The following criteria are available for the STOP= option in the SELECT statement:

SL

the significance level of the test

AIC

Akaike’s information criterion (Akaike, 1974)

AICC

a small-sample bias corrected version of Akaike’s information criterion as promoted in Hurvich and Tsai (1989) and Burnham and Anderson (1998) among others

BIC | SBC

Schwarz Bayesian criterion (Schwarz, 1978)

The calculation of the information criteria uses the following formulas, where p denotes the number of effective parameters in the candidate model, f denotes the number of frequencies used, and l is the log likelihood evaluated at the converged estimates:

\begin{align*}  \mr{AIC} =&  -2 l + 2p \\ \mr{AICC} =&  \left\{ \begin{array}{ll} -2 l + 2 p f/(f-p-1) &  \text {when} f > p+2 \cr -2 l + 2 p (p+2) &  \text {otherwise} \end{array}\right. \\ \mr{BIC} =&  -2 l + p \log (f) \end{align*}

If the PARTITION statement is specified, then the AIC, AICC, BIC, and SL statistics are computed on the training data set; otherwise they are computed on the full data set.
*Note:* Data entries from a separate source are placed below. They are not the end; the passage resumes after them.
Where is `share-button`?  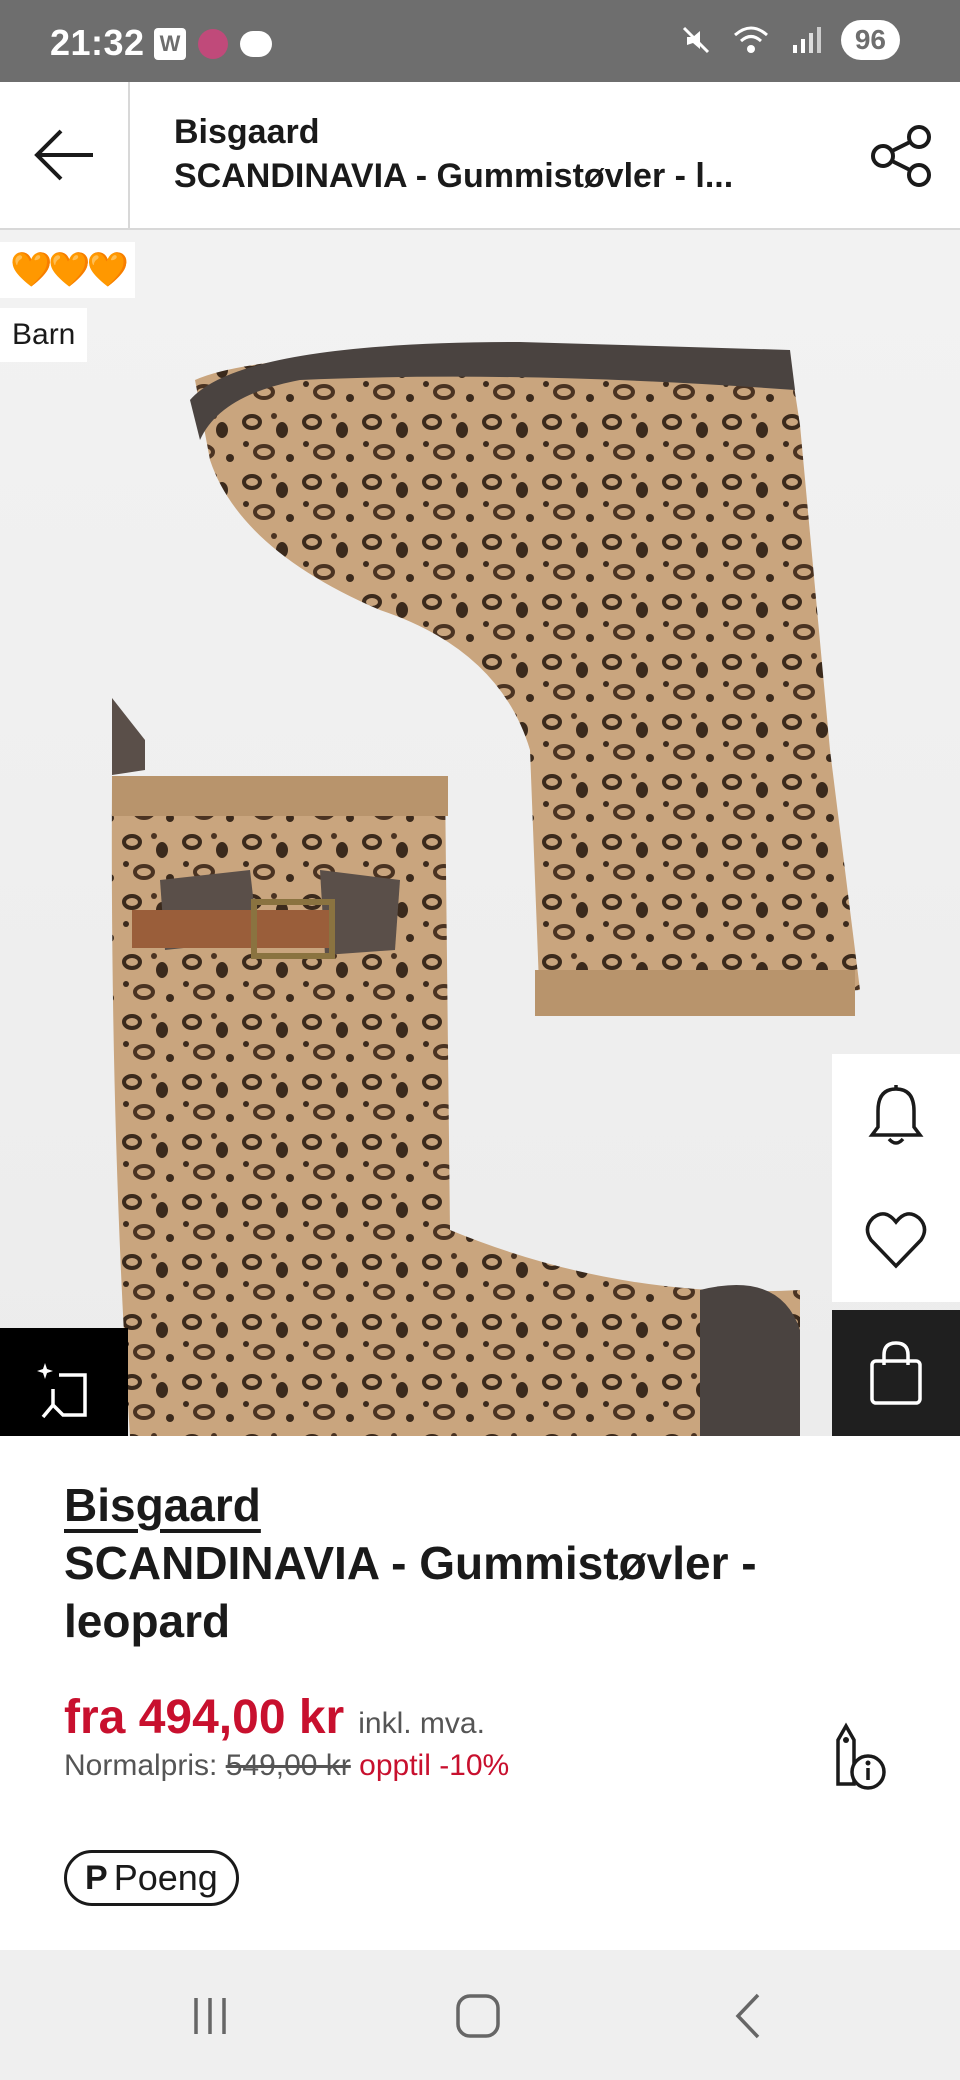
share-button is located at coordinates (902, 156).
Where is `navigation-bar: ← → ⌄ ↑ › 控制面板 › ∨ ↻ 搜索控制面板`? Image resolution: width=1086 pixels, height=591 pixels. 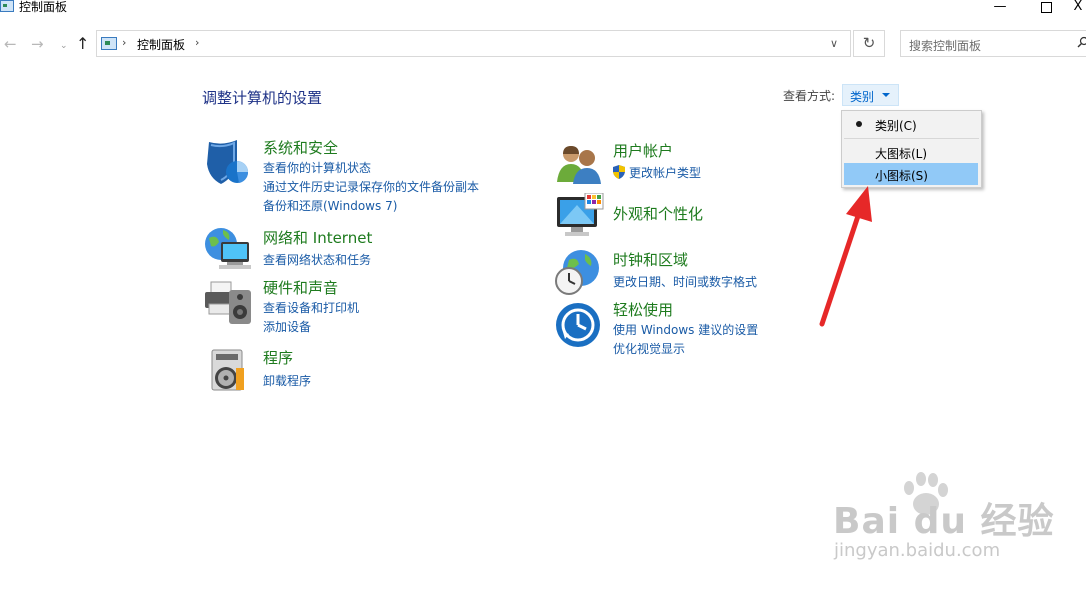
navigation-bar: ← → ⌄ ↑ › 控制面板 › ∨ ↻ 搜索控制面板 is located at coordinates (543, 44).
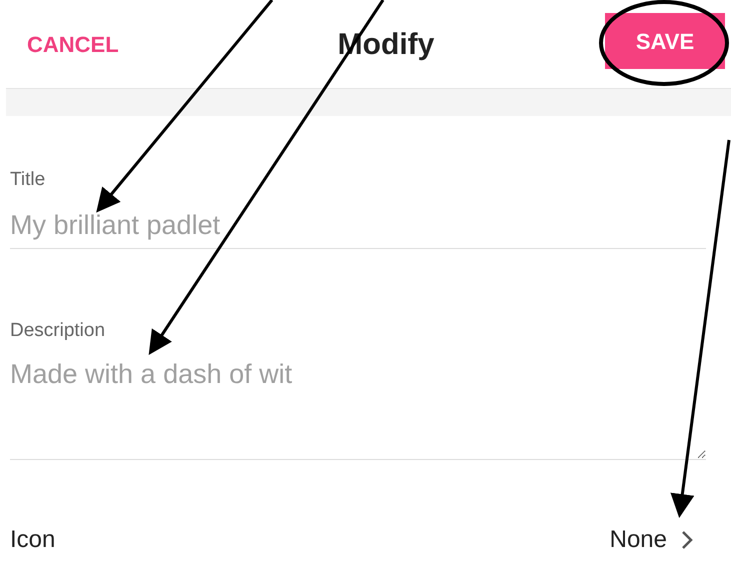  I want to click on icon-value: None, so click(638, 540).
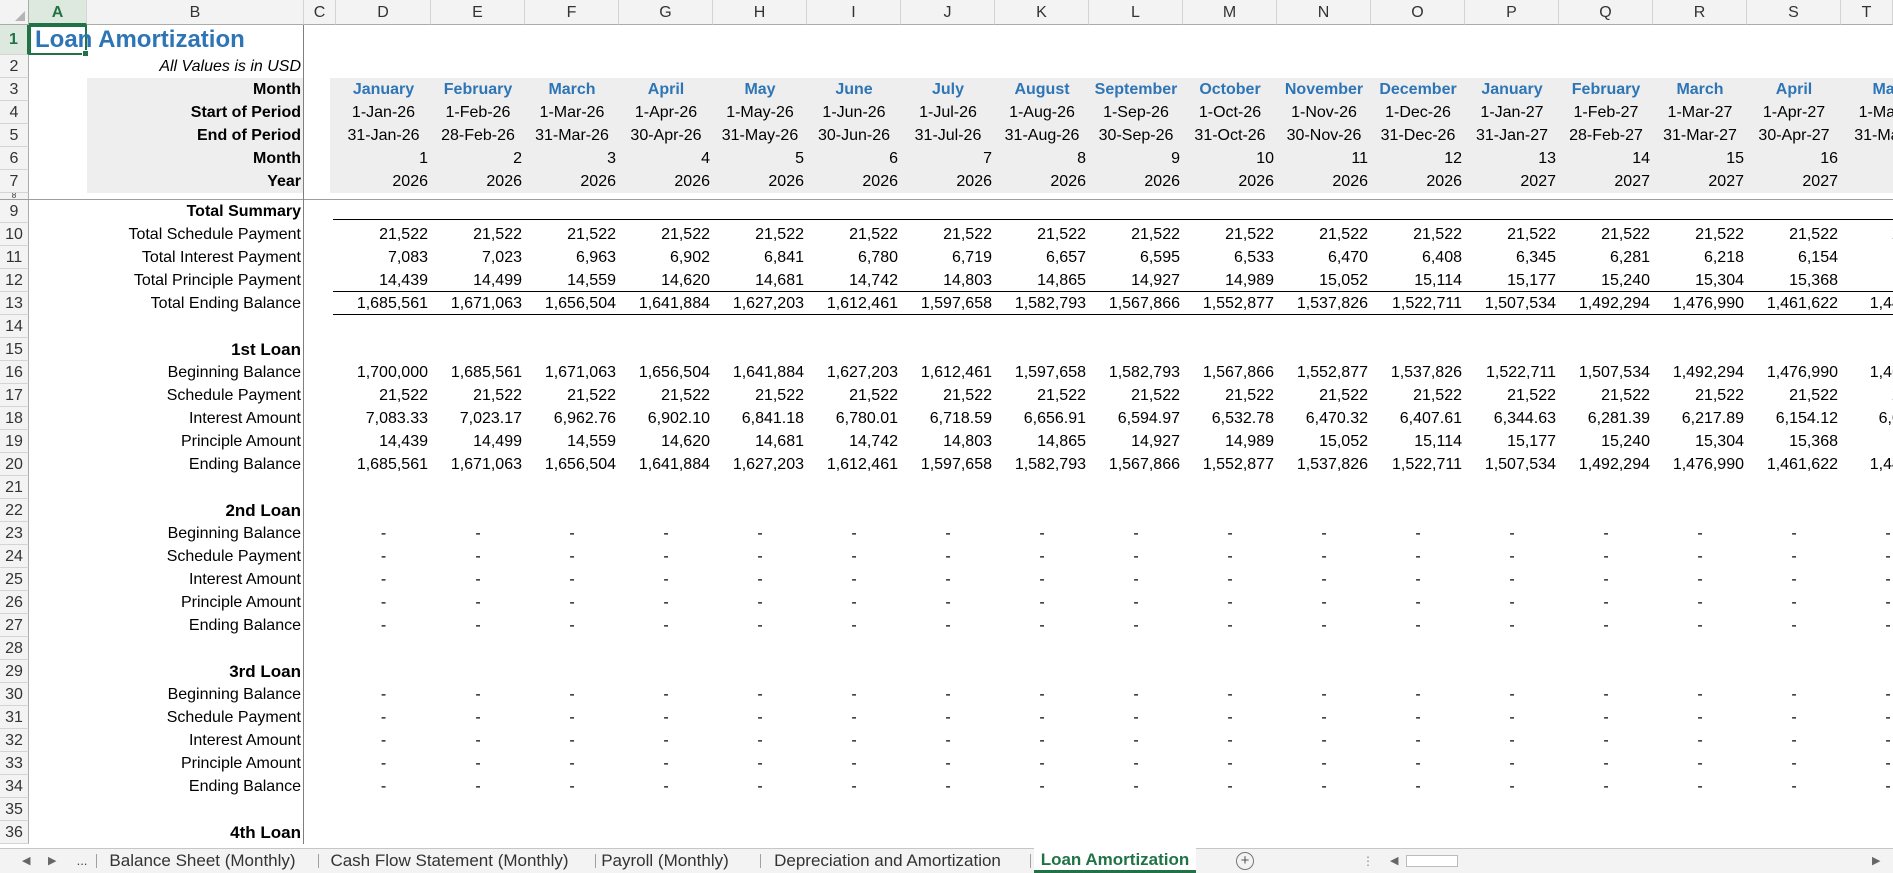 The image size is (1893, 873). I want to click on row-header-34: 34, so click(14, 786).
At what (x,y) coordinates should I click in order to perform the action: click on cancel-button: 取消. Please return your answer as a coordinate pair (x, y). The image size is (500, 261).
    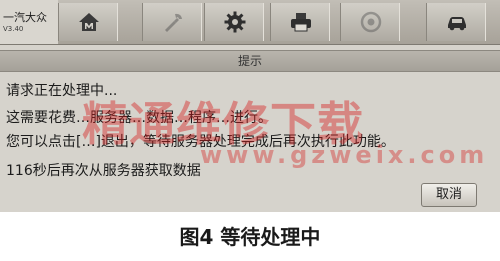
    Looking at the image, I should click on (449, 195).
When you specify one of the following DETAILS= options in the SELECTION statement, the HPGENSELECT procedure produces the indicated tables:

DETAILS=SUMMARY

produces a summary table that shows which effect is added or removed at each step along with the p-value. The summary table is produced by default if the DETAILS= option is not specified.

DETAILS=STEPS

produces a table of selection details that displays fit statistics for the model at each step of the selection process and the approximate log p-value. The summary table that results from the DETAILS=SUMMARY option is also produced.

DETAILS=ALL

produces all the tables that are produced when DETAILS=STEPS and also produces a table that displays the effect that is added or removed at each step along with the p-value, chi-square statistic, and fit statistics for the model.